▸ **TASK DESCRIPTION**
Show all the lines in the data below that include the word "value".

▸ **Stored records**
══════════

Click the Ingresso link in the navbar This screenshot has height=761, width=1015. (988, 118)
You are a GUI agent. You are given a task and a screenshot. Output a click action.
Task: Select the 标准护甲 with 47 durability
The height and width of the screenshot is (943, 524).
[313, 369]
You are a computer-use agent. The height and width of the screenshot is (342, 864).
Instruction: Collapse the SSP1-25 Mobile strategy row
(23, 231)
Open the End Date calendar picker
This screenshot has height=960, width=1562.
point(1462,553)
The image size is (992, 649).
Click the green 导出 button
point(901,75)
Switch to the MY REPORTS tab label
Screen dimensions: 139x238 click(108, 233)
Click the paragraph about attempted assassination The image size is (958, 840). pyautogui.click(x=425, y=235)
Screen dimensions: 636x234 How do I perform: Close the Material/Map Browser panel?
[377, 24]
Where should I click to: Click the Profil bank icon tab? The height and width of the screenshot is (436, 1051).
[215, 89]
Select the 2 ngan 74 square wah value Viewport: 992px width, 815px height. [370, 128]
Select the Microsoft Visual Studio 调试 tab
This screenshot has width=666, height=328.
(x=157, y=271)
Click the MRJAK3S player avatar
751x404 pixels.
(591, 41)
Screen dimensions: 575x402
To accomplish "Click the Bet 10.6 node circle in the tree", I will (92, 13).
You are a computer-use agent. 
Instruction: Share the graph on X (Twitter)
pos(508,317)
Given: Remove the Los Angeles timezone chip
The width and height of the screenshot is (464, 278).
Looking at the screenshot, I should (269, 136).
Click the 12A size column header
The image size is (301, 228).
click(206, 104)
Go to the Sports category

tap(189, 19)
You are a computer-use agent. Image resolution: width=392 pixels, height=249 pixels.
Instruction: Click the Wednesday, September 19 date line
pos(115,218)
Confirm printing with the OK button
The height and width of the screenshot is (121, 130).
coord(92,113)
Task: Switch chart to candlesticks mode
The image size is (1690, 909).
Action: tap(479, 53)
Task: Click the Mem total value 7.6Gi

══════════

▸ **TASK RESPONSE**
Select the 2 ngan 74 square wah value Viewport: 992px width, 815px height. [370, 128]
Task: Click the Mem total value 7.6Gi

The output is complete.